I am developing an application that performs data quality checks over input files and captures counts based on reported DQ failures in the data. Does the approach I use make sense or would recommend better way to do this?

I am trying to write an application in Python that would capture DQ errors in the data and gather counts. I could have used Pandas, Numpy for this, however, since the data quantity is huge ~100 GB I decided to do it through Spark. This is my 3rd application in Python so while i can write code in it, I am out of my depth if this really is the optimum way to do it.

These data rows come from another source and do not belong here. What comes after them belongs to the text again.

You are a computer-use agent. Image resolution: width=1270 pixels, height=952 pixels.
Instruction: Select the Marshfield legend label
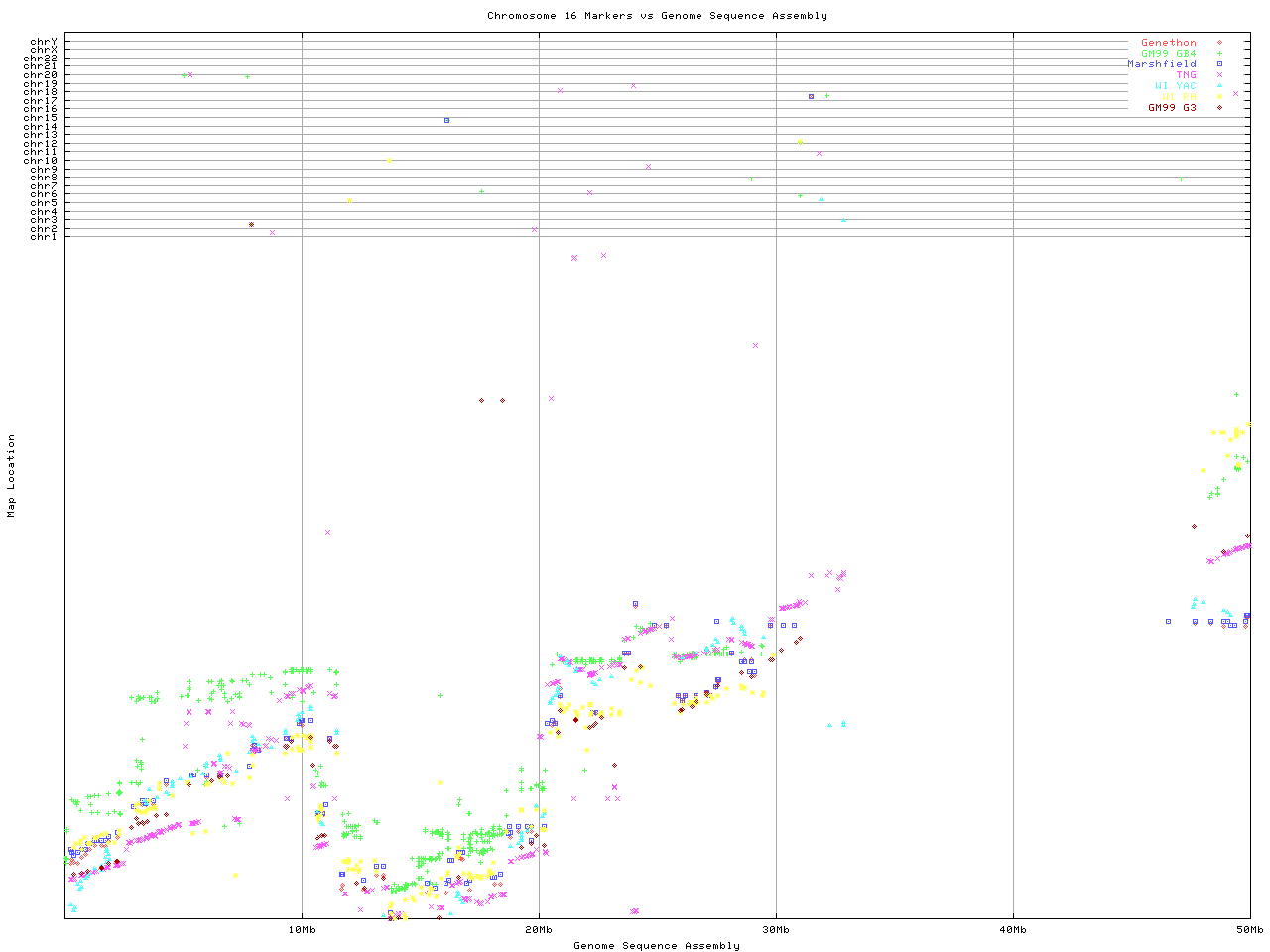1161,64
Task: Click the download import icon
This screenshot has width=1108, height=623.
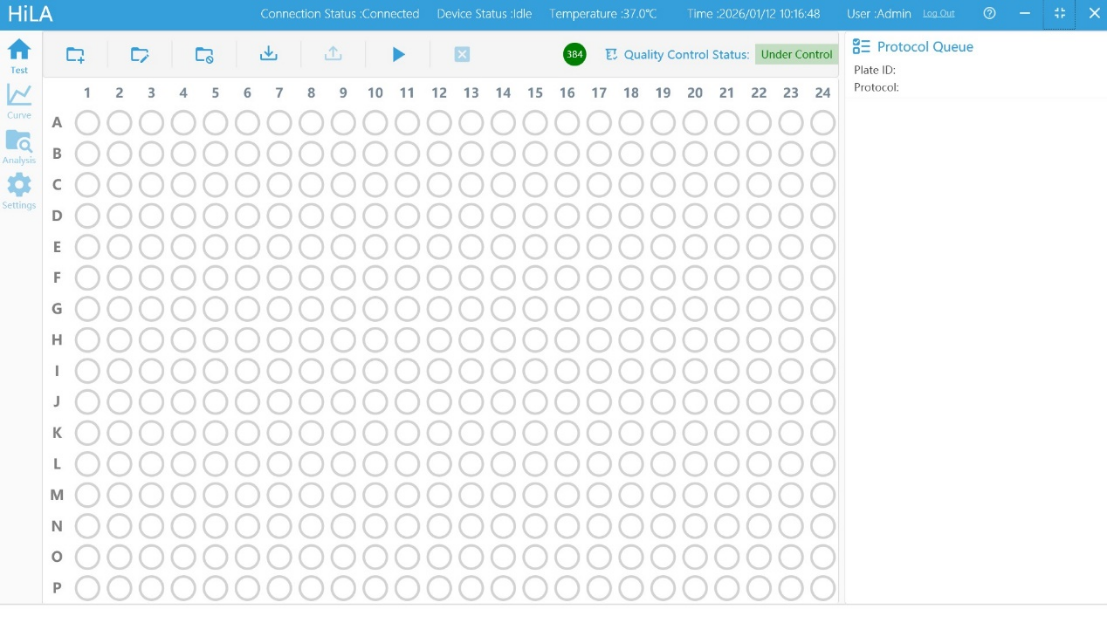Action: [x=268, y=54]
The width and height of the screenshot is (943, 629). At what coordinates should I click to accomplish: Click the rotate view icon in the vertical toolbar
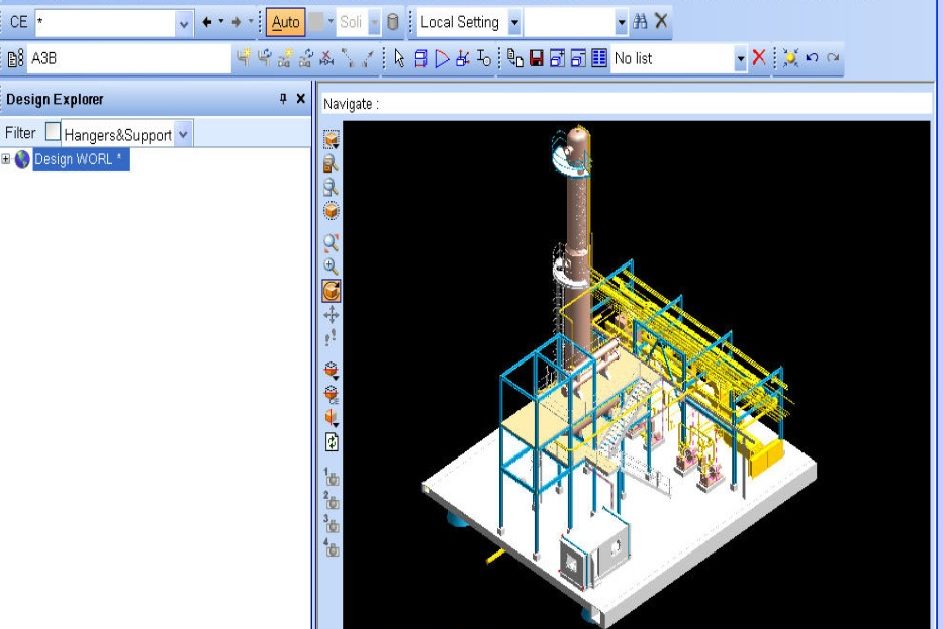[331, 291]
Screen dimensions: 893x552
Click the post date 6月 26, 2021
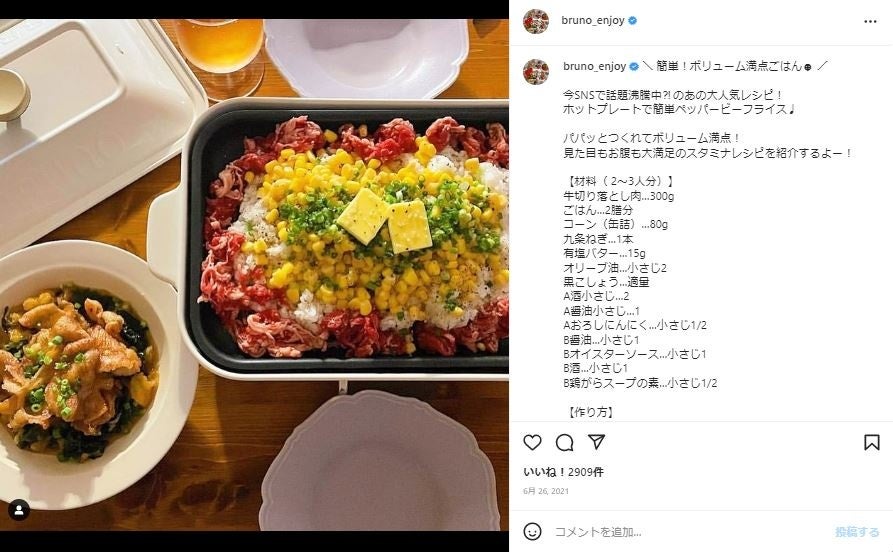tap(546, 491)
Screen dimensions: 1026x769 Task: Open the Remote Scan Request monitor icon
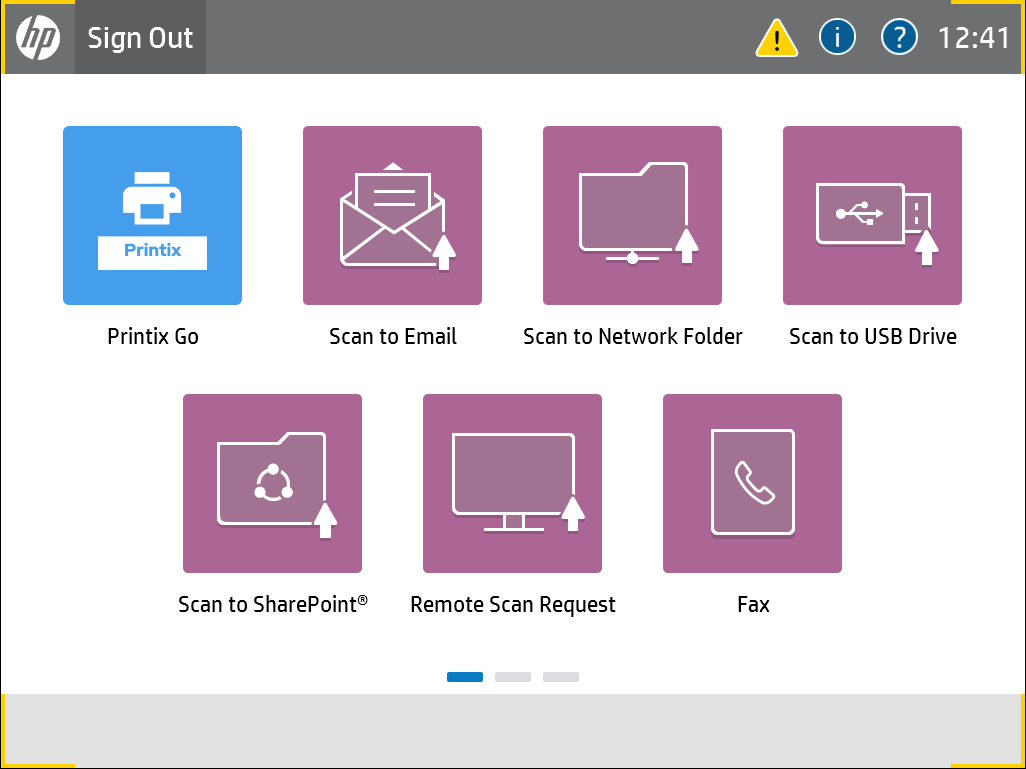point(512,483)
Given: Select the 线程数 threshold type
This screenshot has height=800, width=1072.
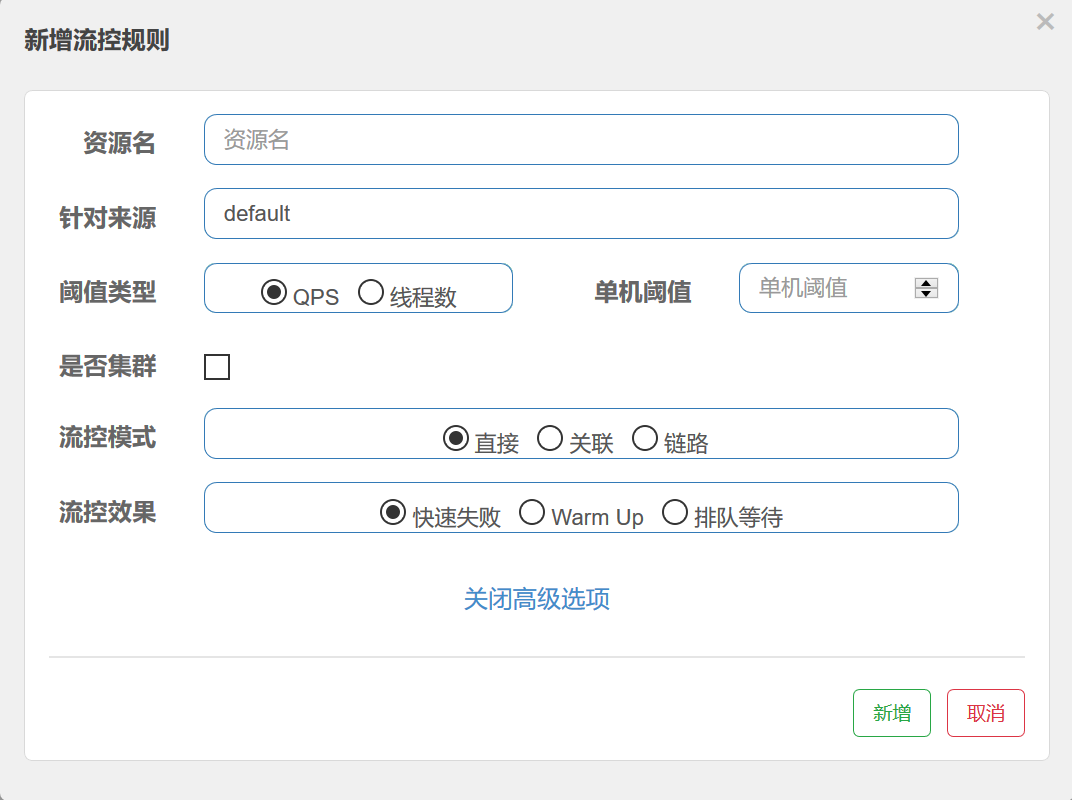Looking at the screenshot, I should point(371,289).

So to summarize, I am reading multiple CSV files and creating a single Parquet file over it then creating a temp view that i could query to find DQ issues. I then capture the results of the query in a variable, and then write it to a list. This list is later used to write a CSV that becomes input for a dashboard report. Code below.

# Importing required libraries
import time,datetime
from pyspark.sql import SparkSession

# Initiating Spark Session
spark = SparkSession.builder.appName("DQ-checks").getOrCreate()

# Initializing Variables
time1 = datetime.datetime.now()
src_file_01 = r'\All kinds of data files\craigslistVehicles.csv'
target_filename = r'\All kinds of data files\craigslistVehicles.parquet'

# Read the CSV file through Spark
df = spark.read.csv(src_file_01, header="true", inferSchema="true")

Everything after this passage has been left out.